Location data is generally considered sensitive and open access increases who can use this data (for good or bad)
Big set of data that is incomplete as it only considers users with Fitbits.
Users are not made aware data is being collected and how it will be used. There is no way to opt out
(Score = 1)
Supply chain and measurement approach are reasonably accurate. People may leave them at home so there may be some inaccuracy.
(Score = 4)
Automation is used in the collection of data and to an extent in light processing however no action is taken by machines on the data.
(Score = 4)
The intent to provide information for other to make decisions
(Score = 3)
Making this data open access can have the positive intended consequences but can also have unintended negative consequences. Kidnappers looking at low traffic exercise routes. Insurance companies imposing different amounts based on suburb level activity.
(Score = 2)
Total Score = 18. Maybe don’t do this Google.

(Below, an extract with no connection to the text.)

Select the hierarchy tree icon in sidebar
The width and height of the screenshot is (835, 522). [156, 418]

Consider: An Adaptive Implementation
Not all data, industries and use cases were created equal. Not all industries respond in the same way. It is suggested each of the criteria described in the section above are weighted specific to the use case or industry. There are also a number of considerations that need to be made around the implementation of the approach to ensure it adopted into practice and sustainable. These can help bridge the gap between a well defined theory and what happens in practice.
Not all industries respond and change to the same pressures and regulations. For examples, a mining company is less likely to respond to pressure from the public than a consumer facing eCommerce brand. In Health they are familiar with the concept of a Hippocratic Oath, Finance is familiar with government regulation such as PCI-DSS / APRA and consumer facing companies are familiar in dealing with pressure from their users. Making considerations for how industries have been historically pressured / regulated will aid in the transparency, uptake and accountability of implementing an ethics oriented assessment process for data.

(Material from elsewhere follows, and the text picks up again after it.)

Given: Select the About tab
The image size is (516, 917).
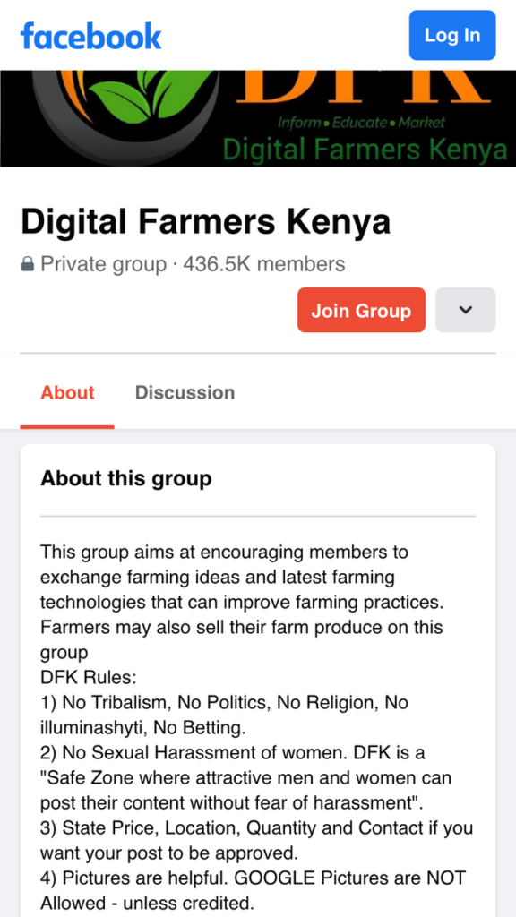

- Pressure from government - Governments can’t always regulate multi-national organisations effectively. Google acquiring Fitbit before the ACCC completed an investigation of the transaction (ACCC considers legal action after Google completes $2.7 billion Fitbit deal (smh.com.au))
- Pressure from customers / clients / partners - Customers can advocate and promote suppliers to meeting certain standards. For example in other domains meeting quality (e.g. ISO9001), information security (ISO270001) or sustainability standards are enforced procurement or contractual conditions with suppliers. Could a similar approach could be adopted for data?
- Pressure from society - The ultimate threat to consumer facing companies is they lose the public trust and user boycott their service or offering. This can only be done well if companies are transparent around the data they have and how it is used.
- Continuous - what we know today will change tomorrow. New ways to collect, process and consume data will emerge tomorrow that haven’t been conceived today. While any model should be able to flex into some unknowns consideration should be made to constantly review and revise the approach taken to ensure its continued relevance and coverage. We also have the pressure of time. In the absence of extensive government regulation are we perhaps better of taking a more targeted approach on high risk types of data and use cases are worrying about less critical scenarios as a continuous rollout.
Traditional ethics theories were not designed to handled the characteristics of data in the contemporary world, let alone what the future may hold. The landscape of data is dynamic. We are seeing an ever increasing rate of change in the use cases and ways in which data is collected, processed and consumed.
What could a more appropriate model than the datafication of the process through which ethics is applied to data. Taking a multi-dimensional oriented assessment process and an adaptive implementation approach to data ethics gets us to consider a more holistic picture.